Education is "not formally mentioned or even acknowledged in the Constitution," writes Thomas in The Founders and the Idea of a National University: Constituting the American Mind (Cambridge University Press), and this omission may suggest to some, especially opponents of federal influence, that "it was left to families, local communities and the states."
But, Thomas adds, "national education was not only contemplated by the founding generation, it was understood as part of creating and maintaining the American constitutional order."
A "crucial link"
Thomas' new book explores this preoccupation with establishing a national university -- he calls it an "unrealized dream" -- in the writings and thought of Washington, Franklin, Jefferson, Madison, Webster and many other members of the generations that envisioned and cultivated the American experiment in democracy. Such a university, he explains in his book, goes hand in hand with the machinery of a democratic government.
To extend that metaphor further, such an educational institution also provides the necessary oil to keep that machinery running smoothly.
In 1796, George Washington emphasized the importance of establishing a national university during one of his last public appearances as president. Washington, Thomas tells us, noted the "delicate and crucial link between education and republican government."
But Washington wasn't thinking of just any kind of educational system -- he had in mind a very specific one with a very specific responsibility and mission:
"...a primary object of such a National Institution should be, the education of our Youth in the science of Government. In a Republic, what species of knowledge can be equally important? And what duty, more pressing on its Legislature, than to patronize a plan for communicating it to those, who are to be the future guardians of the liberties of the Country?"
Washington's point underscores the subtitle of Thomas' book as well as the reason why such an institution was envisioned. The American public needed (and still needs) help in understanding and appreciating why this country remains, nearly 240 years after its founding, unique in its constitutional identity.
Washington's words were an extraordinary call to action--and Thomas explores why that call hasn't been answered, and how the conflict over federal versus state authority has influenced and complicated the matter. (This aspect of his book sheds light and perspective on the current arguments for and against such elements as the Common Core in public school classrooms.)
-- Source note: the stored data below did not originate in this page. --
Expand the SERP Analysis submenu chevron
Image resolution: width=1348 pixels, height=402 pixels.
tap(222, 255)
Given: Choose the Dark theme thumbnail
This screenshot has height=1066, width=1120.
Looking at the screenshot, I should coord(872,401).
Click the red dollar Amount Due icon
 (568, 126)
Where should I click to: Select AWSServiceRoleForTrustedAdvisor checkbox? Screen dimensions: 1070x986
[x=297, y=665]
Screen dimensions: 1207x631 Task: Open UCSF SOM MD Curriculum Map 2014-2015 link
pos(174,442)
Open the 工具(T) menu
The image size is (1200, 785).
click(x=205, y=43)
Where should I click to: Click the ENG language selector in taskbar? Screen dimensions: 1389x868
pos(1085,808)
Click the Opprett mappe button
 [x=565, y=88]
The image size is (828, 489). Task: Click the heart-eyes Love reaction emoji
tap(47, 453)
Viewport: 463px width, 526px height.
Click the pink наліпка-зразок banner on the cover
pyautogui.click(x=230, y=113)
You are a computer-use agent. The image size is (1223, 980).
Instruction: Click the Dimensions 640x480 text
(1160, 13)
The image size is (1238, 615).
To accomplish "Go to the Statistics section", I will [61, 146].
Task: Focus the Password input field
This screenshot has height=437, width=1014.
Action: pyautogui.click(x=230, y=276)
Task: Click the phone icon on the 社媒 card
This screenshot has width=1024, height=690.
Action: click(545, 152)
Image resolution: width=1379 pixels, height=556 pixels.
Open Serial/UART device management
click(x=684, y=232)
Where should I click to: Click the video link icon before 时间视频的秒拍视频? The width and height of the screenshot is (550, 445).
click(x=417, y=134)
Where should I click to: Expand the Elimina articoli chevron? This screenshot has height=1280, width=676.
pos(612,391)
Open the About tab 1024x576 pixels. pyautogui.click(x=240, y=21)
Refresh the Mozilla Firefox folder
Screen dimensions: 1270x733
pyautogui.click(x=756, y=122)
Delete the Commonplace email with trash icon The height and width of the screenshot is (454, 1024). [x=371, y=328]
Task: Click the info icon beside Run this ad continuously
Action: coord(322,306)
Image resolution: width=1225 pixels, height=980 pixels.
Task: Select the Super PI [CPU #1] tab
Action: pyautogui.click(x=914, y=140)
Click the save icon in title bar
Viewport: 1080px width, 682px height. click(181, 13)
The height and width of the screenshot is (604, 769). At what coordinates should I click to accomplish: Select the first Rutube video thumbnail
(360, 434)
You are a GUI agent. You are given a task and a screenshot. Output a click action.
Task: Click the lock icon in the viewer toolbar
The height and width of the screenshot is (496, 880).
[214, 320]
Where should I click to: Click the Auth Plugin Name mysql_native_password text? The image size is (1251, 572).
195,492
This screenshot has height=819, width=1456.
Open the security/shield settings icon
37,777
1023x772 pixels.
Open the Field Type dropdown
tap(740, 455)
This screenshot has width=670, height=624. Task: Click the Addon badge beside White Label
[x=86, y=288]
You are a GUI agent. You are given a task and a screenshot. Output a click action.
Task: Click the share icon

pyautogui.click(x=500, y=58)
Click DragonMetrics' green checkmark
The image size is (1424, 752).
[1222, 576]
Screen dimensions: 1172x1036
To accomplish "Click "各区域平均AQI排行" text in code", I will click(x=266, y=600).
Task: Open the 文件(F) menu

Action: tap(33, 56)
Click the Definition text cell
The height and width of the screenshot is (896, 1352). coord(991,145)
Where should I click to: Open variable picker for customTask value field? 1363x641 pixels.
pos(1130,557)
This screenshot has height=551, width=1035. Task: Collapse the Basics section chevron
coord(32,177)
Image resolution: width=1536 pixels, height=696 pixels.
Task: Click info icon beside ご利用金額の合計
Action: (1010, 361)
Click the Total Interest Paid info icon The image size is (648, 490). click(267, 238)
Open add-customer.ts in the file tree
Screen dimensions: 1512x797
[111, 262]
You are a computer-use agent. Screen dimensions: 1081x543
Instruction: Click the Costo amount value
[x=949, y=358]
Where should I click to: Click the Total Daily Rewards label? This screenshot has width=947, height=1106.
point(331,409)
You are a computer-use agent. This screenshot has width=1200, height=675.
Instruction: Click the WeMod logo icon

In an advance book review, constitutional scholar Gary Jacobsohn salutes Thomas' scholarship for illuminating an overlooked aspect of the relationship between the Constitution and the American people.
"The Founders and the Idea of a National University is a superbly illuminating study of an unrealized component of constitutional design that through [Thomas'] efforts may yet contribute to the sustaining of the American political order," says Jacobsohn, who is Malcolm MacDonald Professor of Constitutional and Comparative Law at the University of Texas at Austin.
A story of "the American present"
Although The Founders and the Idea of a National University looks back at the American republic's early formation and then traces its evolution regarding this idea, Thomas' book pivots to help us understand current climates of debate over government and education issues -- whether they're taking place in presidential campaign circles or in higher education.
"[T]his is really a story about the American present," Thomas says about his new book in a blog post for the Jack Miller Center. "What role do America's colleges and universities play in cultivating a civic mindset? For all the talk of leadership at elite colleges and universities these days, do they promote the sort of publicly spirited leadership beneficial to maintaining America's political order?"
A first place to look for answers and clarification is Thomas' book, which serves as both an important act of historical preservation and as a reminder of an idea that has proven itself to be timely as well as timeless.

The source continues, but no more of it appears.